A box plot is another way of showing the relationship between a numeric variable and a categorical variable. Compared to the violin plot, the box plot leans more on the summarization of the data, primarily just reporting a set of descriptive statistics for the numeric values on each categorical level. A box plot can be created using seaborn's boxplot() function.

Example 1. Violin versus Box plot

# Step 1. Import packages

# Step 2. Load data

# Step 3. Convert the "VClass" column from a plain object type into an ordered categorical type 
# Types of sedan cars
sedan_classes = ['Minicompact Cars', 'Subcompact Cars', 'Compact Cars', 'Midsize Cars', 'Large Cars']

# Returns the types for sedan_classes with the categories and orderedness
# Refer - https://pandas.pydata.org/pandas-docs/version/0.23.4/generated/pandas.api.types.CategoricalDtype.html
vclasses = pd.api.types.CategoricalDtype(ordered=True, categories=sedan_classes)

# Use pandas.astype() to convert the "VClass" column from a plain object type into an ordered categorical type 
fuel_econ['VClass'] = fuel_econ['VClass'].astype(vclasses);

# Step 4.  TWO PLOTS IN ONE FIGURE
plt.figure(figsize = [16, 5])
base_color = sb.color_palette()[0]

# LEFT plot: violin plot
plt.subplot(1, 2, 1)
#Let's return the axes object
ax1 = sb.violinplot(data=fuel_econ, x='VClass', y='comb', color=base_color, innner='quartile')
plt.xticks(rotation=15);

# RIGHT plot: box plot
plt.subplot(1, 2, 2)
sb.boxplot(data=fuel_econ, x='VClass', y='comb', color=base_color)
plt.xticks(rotation=15);
plt.ylim(ax1.get_ylim()) # set y-axis limits to be same as left plot

Note that the "color" parameter is being used here to make each box the same color. In order to provide a better comparison of the violin and box plots, a ylim expression has been added to the second plot to match the two plots' y-axis limits. The Axes object returned by violinplot() is assigned to a variable, ax1 is used to programmatically obtain those limit values.

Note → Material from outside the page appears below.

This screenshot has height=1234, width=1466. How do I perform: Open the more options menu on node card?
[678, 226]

Documentation: Axes objects

Comparison between violin and box plot

Comparison between violin and box plot

The inner boxes and lines in the violin plot match up with the boxes and whiskers in the box plot. In a box plot, the central line in the box indicates the median of the distribution, while the top and bottom of the box represent the third and first quartiles of the data, respectively. Thus, the height of the box is the interquartile range (IQR). From the top and bottom of the box, the whiskers indicate the range from the first or third quartiles to the minimum or maximum value in the distribution. Typically, a maximum range is set on whisker length; by default, this is 1.5 times the IQR. For the Gamma level, there are points below the lower whisker that indicate individual outlier points that are more than 1.5 times the IQR below the first quartile.

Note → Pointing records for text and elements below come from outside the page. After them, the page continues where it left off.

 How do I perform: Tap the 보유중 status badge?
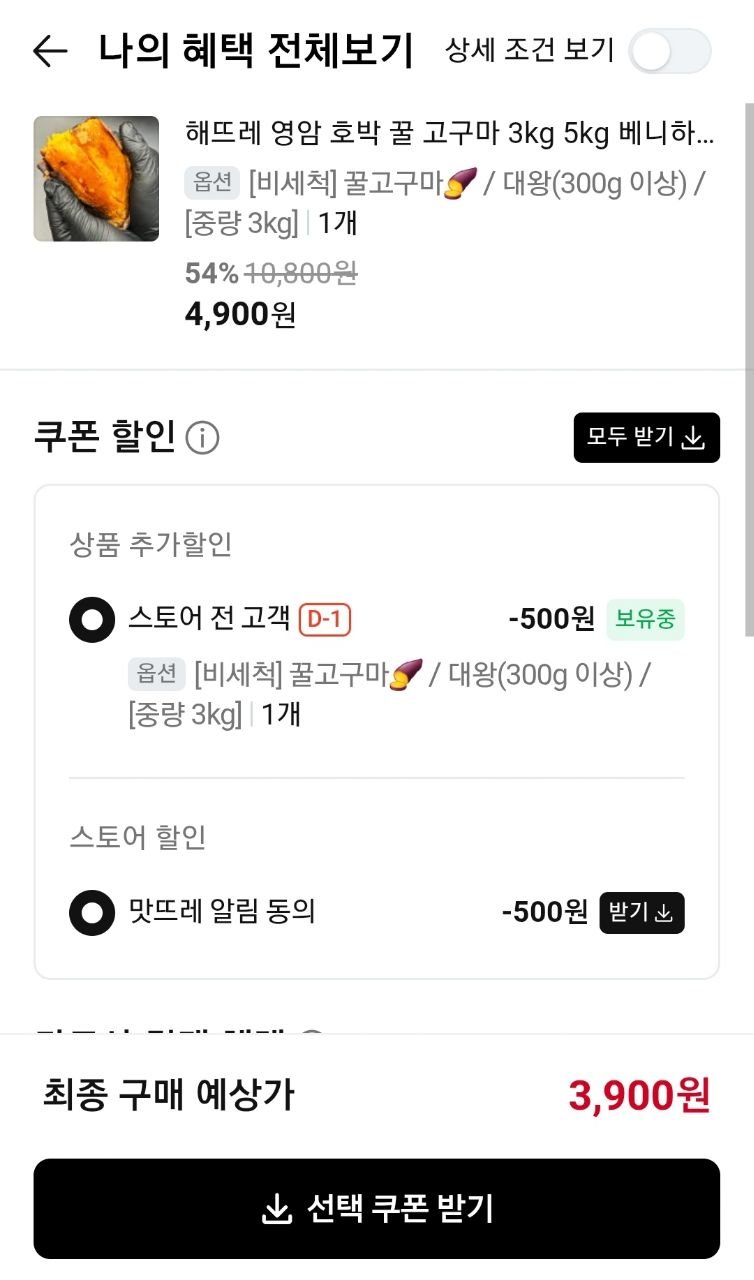point(645,620)
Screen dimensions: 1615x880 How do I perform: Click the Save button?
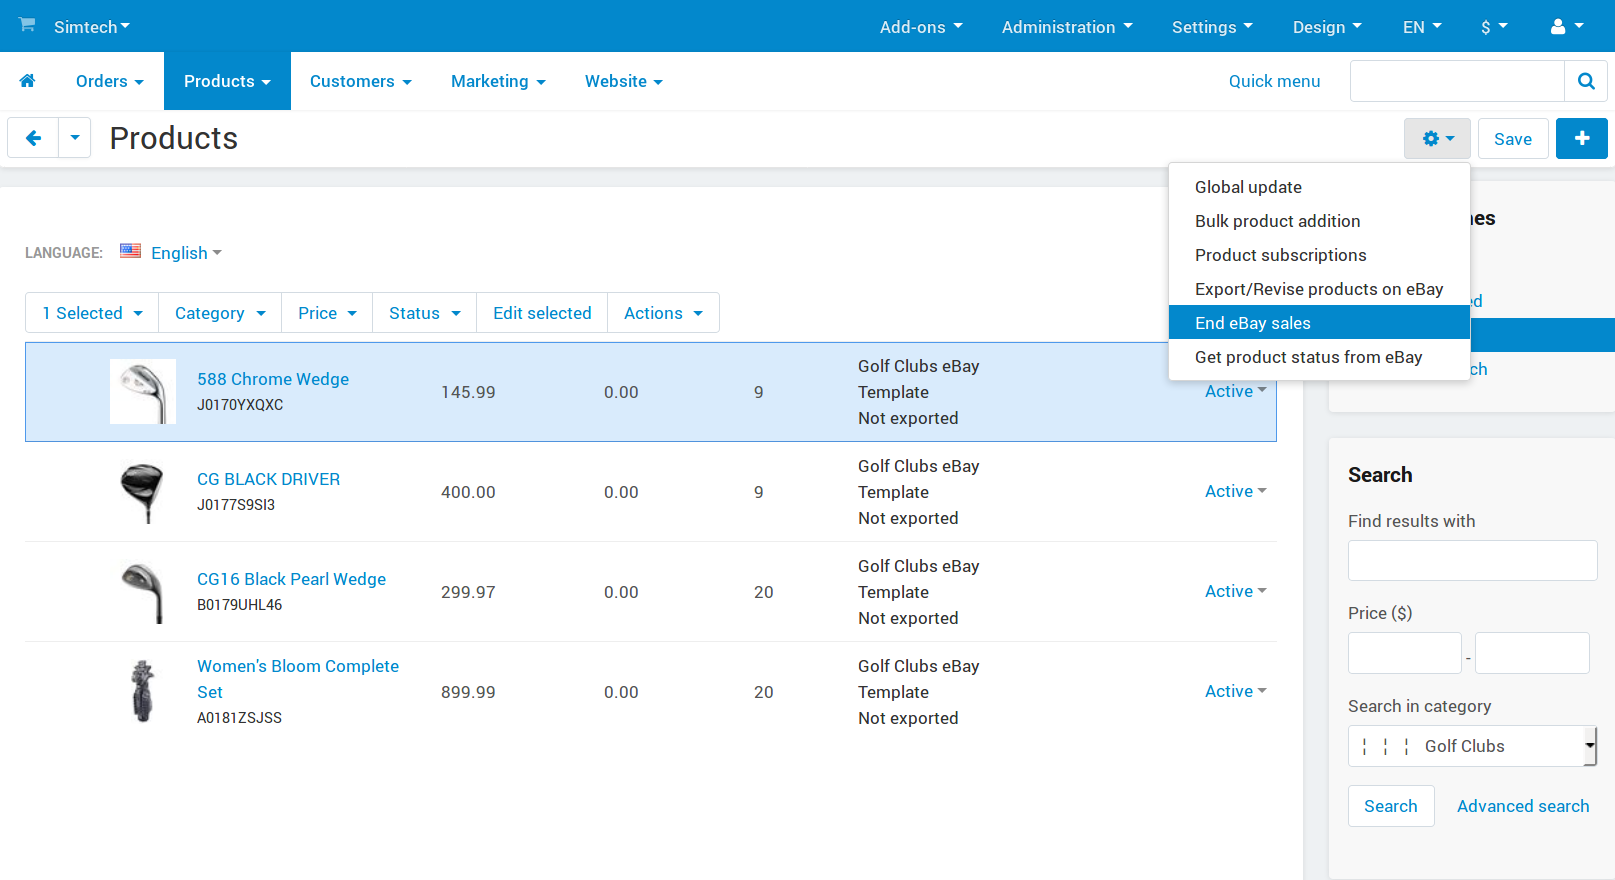(x=1513, y=139)
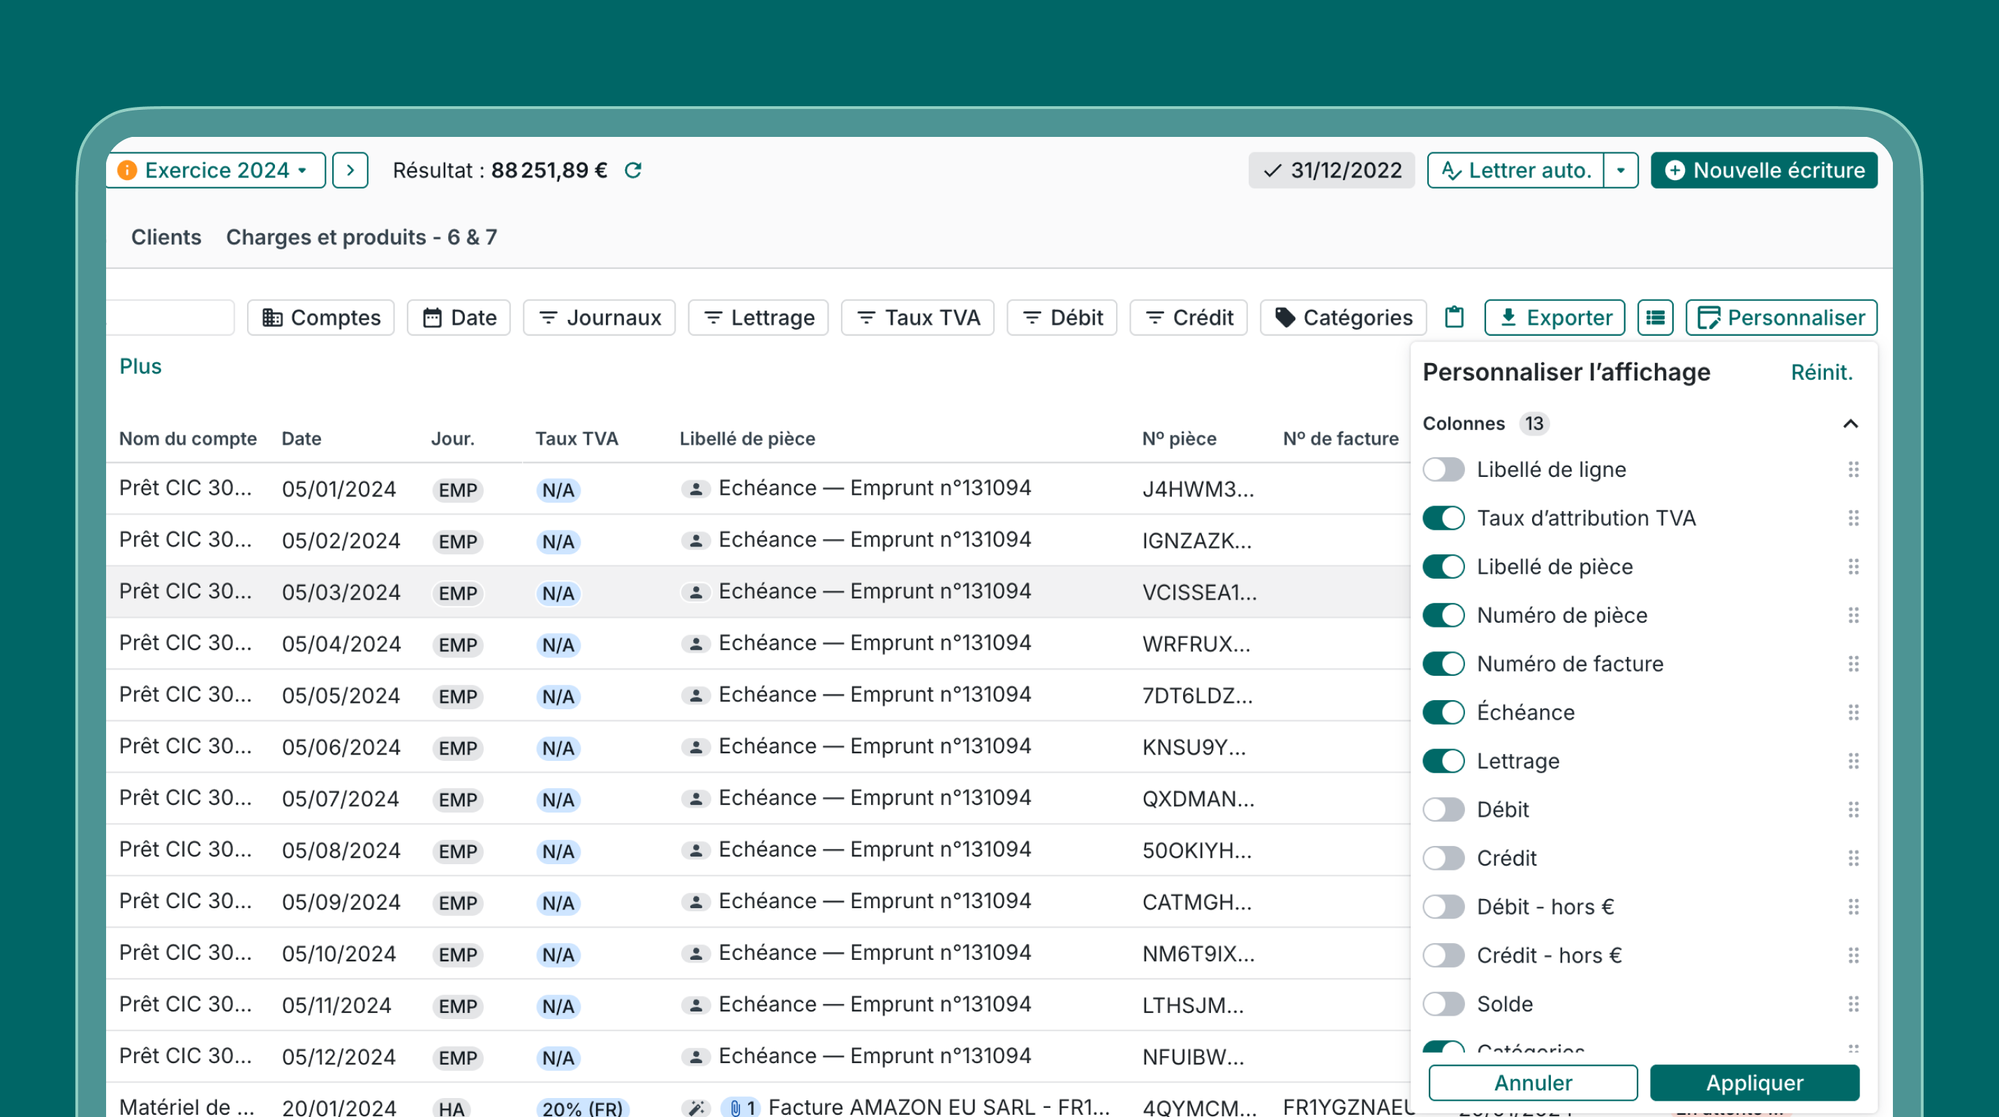Click next exercise arrow button
This screenshot has width=1999, height=1117.
[x=350, y=170]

Comparing the two plots, the box plot is a cleaner summary of the data than the violin plot. It's easier to compare statistics between the groups with a box plot. This makes a box plot worth more consideration if you have a lot of groups to compare, or if you are building explanatory plots. You can clearly see from the box plot that the Delta group has the lowest median. On the other hand, the box plot lacks as nuanced a depiction of distributions as the violin plot: you can't see the slight bimodality present in the Alpha level values. The violin plot may be a better option for exploration, especially since seaborn's implementation also includes the box plot by default.

Additional Variations

As with violinplot, boxplot can also render horizontal box plots by setting the numeric and categorical features to the appropriate arguments.

Example 2. Horizontal box plot

sb.boxplot(data=fuel_econ, y='VClass', x='comb', color=base_color)

In violinplot, there is an additional option for plotting summary statistics in the violin, beyond the default mini box plot. By setting inner = 'quartile', three lines will be plotted within each violin area for the three middle quartiles. The line with thick dashes indicates the median, and the two lines with shorter dashes on either side the first and third quartiles.

Example 3. Violin plot with quartile information in the middle

base_color = sb.color_palette()[0]
sb.violinplot(data=fuel_econ, x='VClass', y='comb', color=base_color, inner='quartile')
plt.xticks(rotation=30);